"I was disappointed in the actions of coach Pearl that led to his suspension and ultimate dismissal, but he will soon complete the requirements of his NCAA penalties," Slive said. "I have every expectation that he has learned his lesson and will run Auburn's basketball program in accordance with these expectations."
Auburn hired former NCAA director of enforcement David Didion as an associate athletic director for compliance in April 2013.
Pearl, who is 231-99 in Division I, has been working in private business in Knoxville, Tenn., and for ESPN. He has led eight of his 10 Division I teams to the NCAA tournament, including twice in four seasons at Wisconsin-Milwaukee and led Division II Southern Indiana to a national title in 1995.
Pearl led the Volunteers to the Sweet Sixteen four times and they made the Elite Eight in 2010.
Pearl inherited a Tennessee team that went 14-17 and lost its top two scorers, and took the Vols to a 22-8 record in his debut season, 2005-06.
Only North Carolina's Roy Williams reached 300 career wins faster among NCAA coaches.
The last seven Auburn coaches have left with losing marks in the league, dating back to the Joel Eaves era from 1949-63. Pearl takes over a team that went 14-16 and loses three starters, including leading scorer Chris Denson.

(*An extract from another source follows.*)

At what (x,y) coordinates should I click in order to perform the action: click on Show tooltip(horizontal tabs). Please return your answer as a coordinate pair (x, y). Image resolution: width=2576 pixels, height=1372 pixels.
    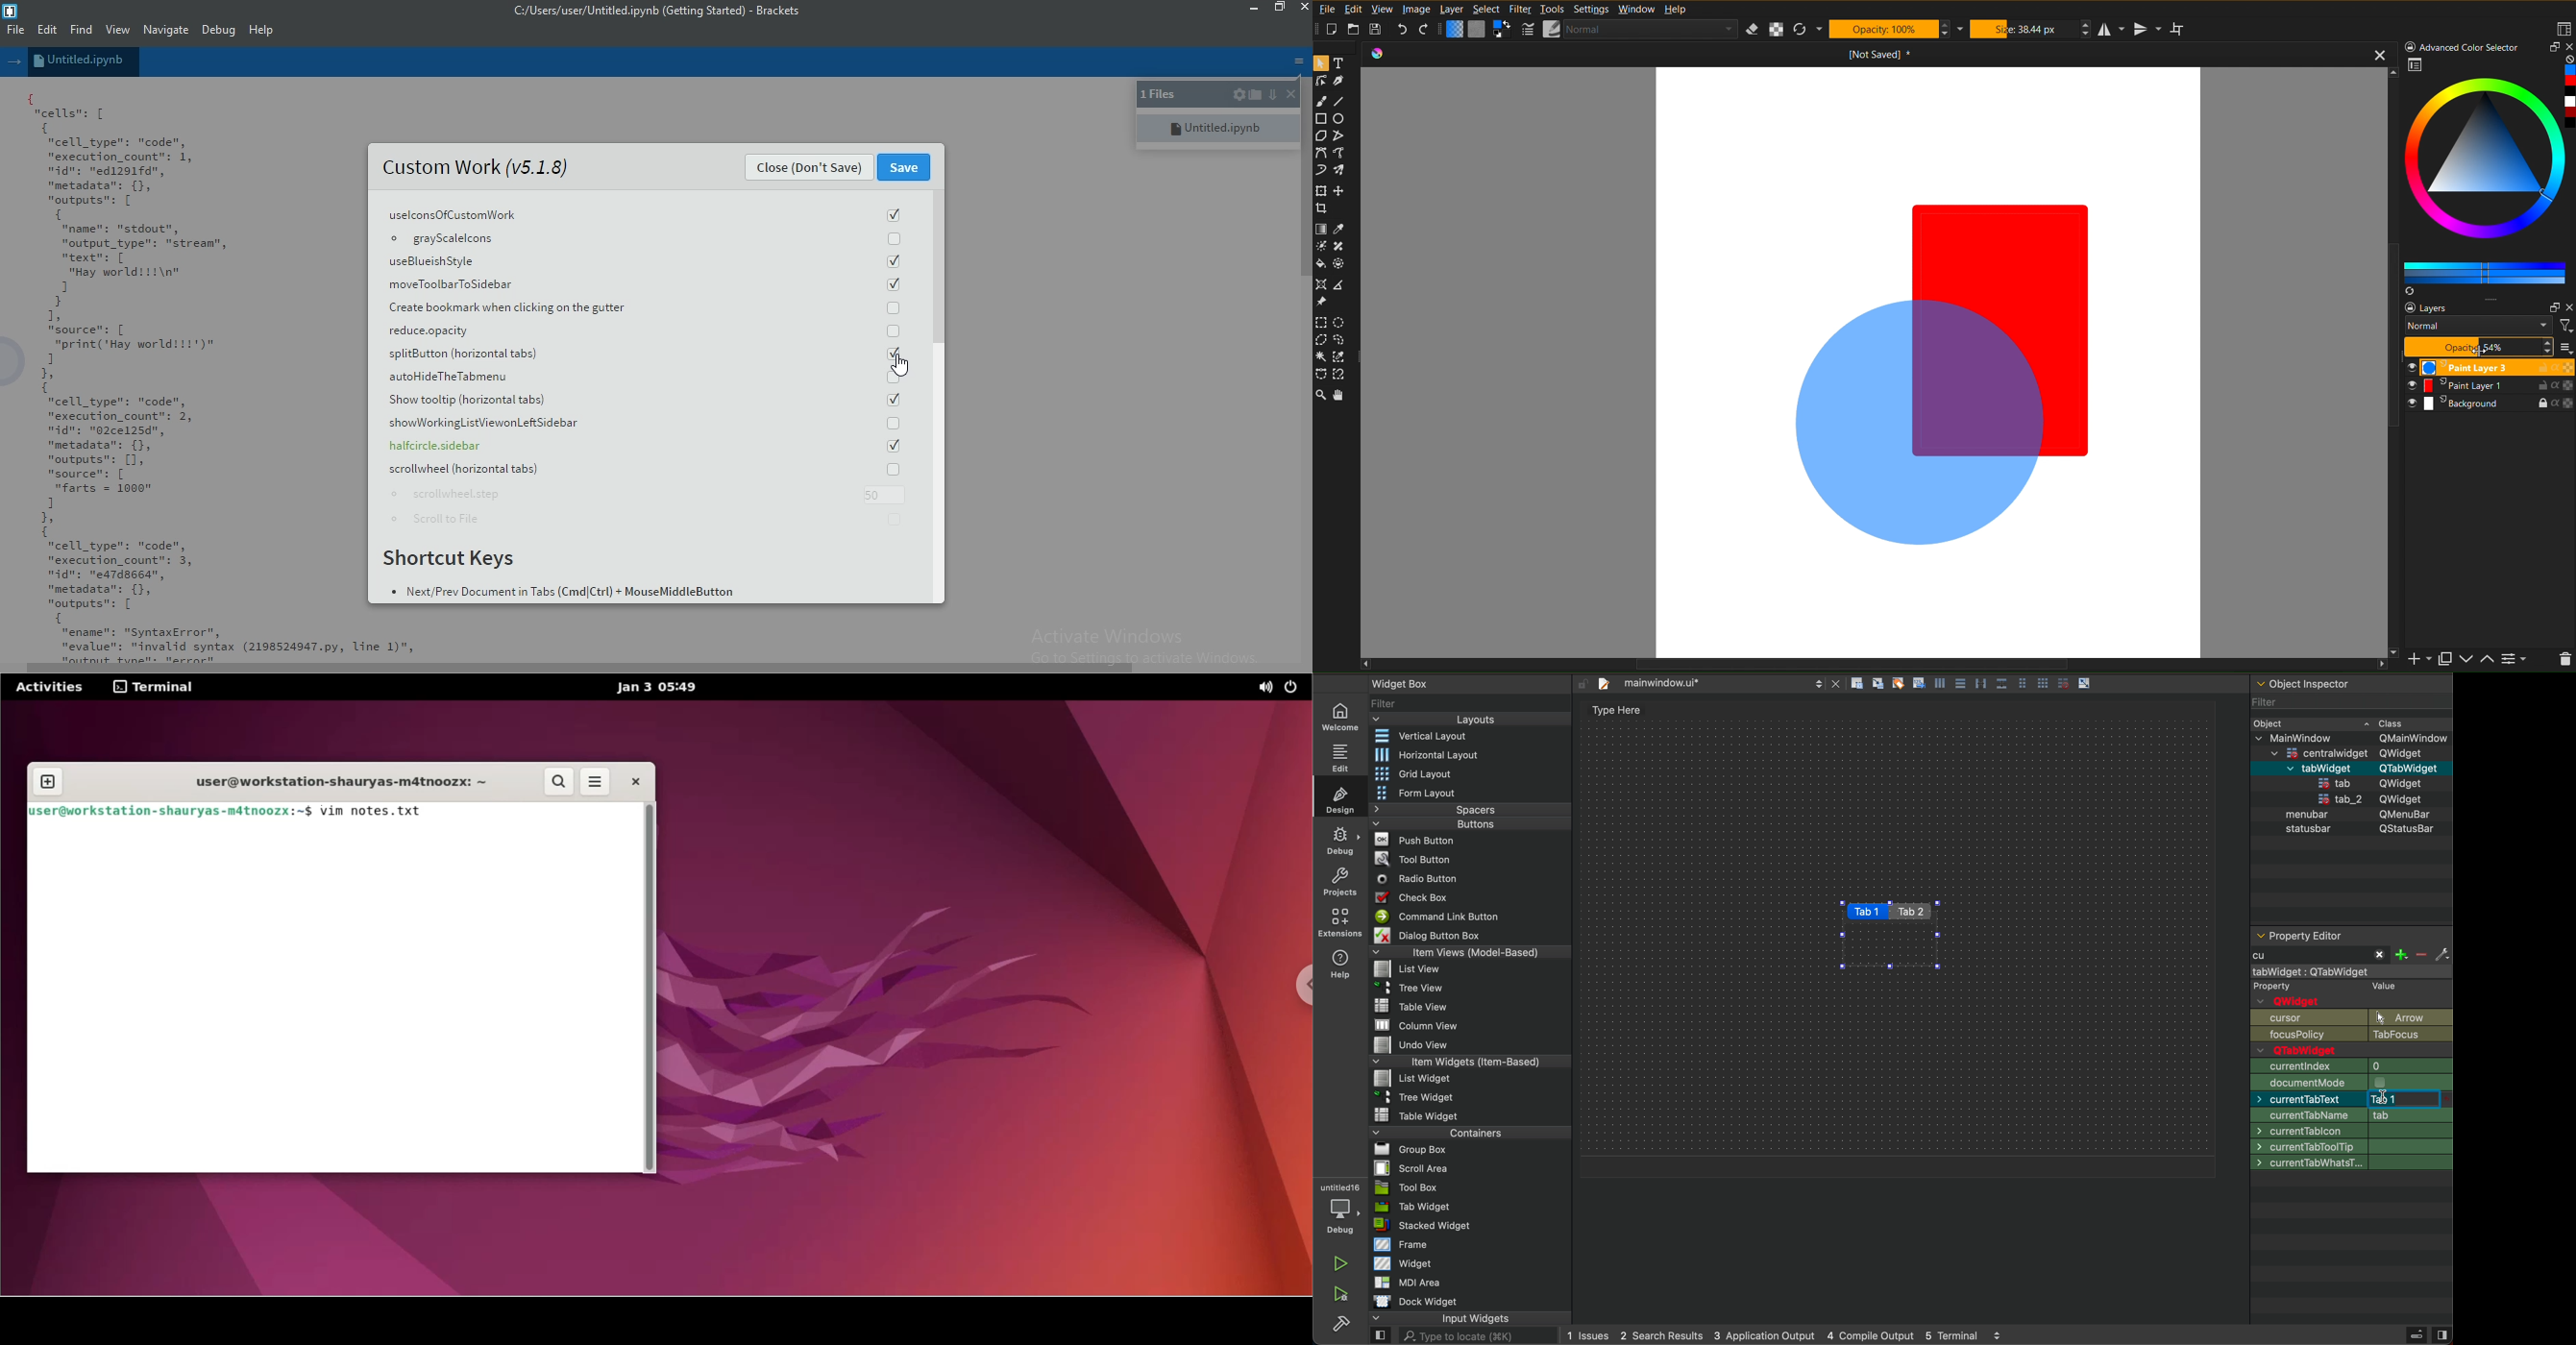
    Looking at the image, I should click on (652, 402).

That didn't take away from his joy of being "baack."
"I'm truly humbled and I'm blessed to have this opportunity," Pearl said. "It's been a long three years being away from the game. One of the things that I just want to tell you is as a coach and even as a father, when I made the mistakes I made at Tennessee, I let a lot of people down.
"That's why I still walk around with pain."